The one thing I found lacking in his discussion of the Iraq war is any treatment of the aspects of sheer dishonesty in the agitation for war and its first couple of years. Blunders, mistakes, plain incompetence are all one thing, but wilful deceit is another.

Anyhow, a very recommended read.

1 Hanson also co-authored the book Who Killed Homer?, which I look forward to reading.

Current Music: Wagner -- Tristan und Isolde [Böhm at Bayreuth 1966]

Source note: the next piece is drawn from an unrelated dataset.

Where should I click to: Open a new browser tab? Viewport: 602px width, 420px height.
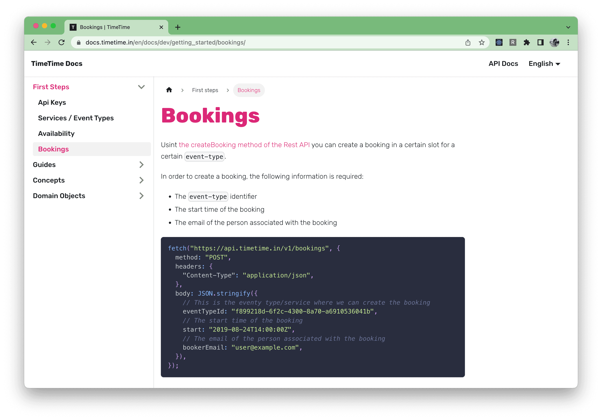[x=178, y=27]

(2 comments | Leave a comment)

[User Picture]
Date:December 22nd, 2008 08:44 pm (UTC)

Haven't read the article yet...

But the answer to your question is simple: Hanson writes in the National Review, which is a Neo-Conservative party organ, and which was very much pro-war in 2002-2003. I don't recall how Hanson, specifically, handled the issue, but I'd be very much surprised to hear he publicly expressed doubts at the time.
[User Picture]
Date:December 30th, 2008 01:48 pm (UTC)

Re: Haven't read the article yet...

I did not ask a question; I merely pointed out a lack in his argument.

And whether or not Hanson expressed doubts at the time, he could certainly have at least acknowledged in this recent article, in retrospect, the dishonesty surrounding the war in Iraq.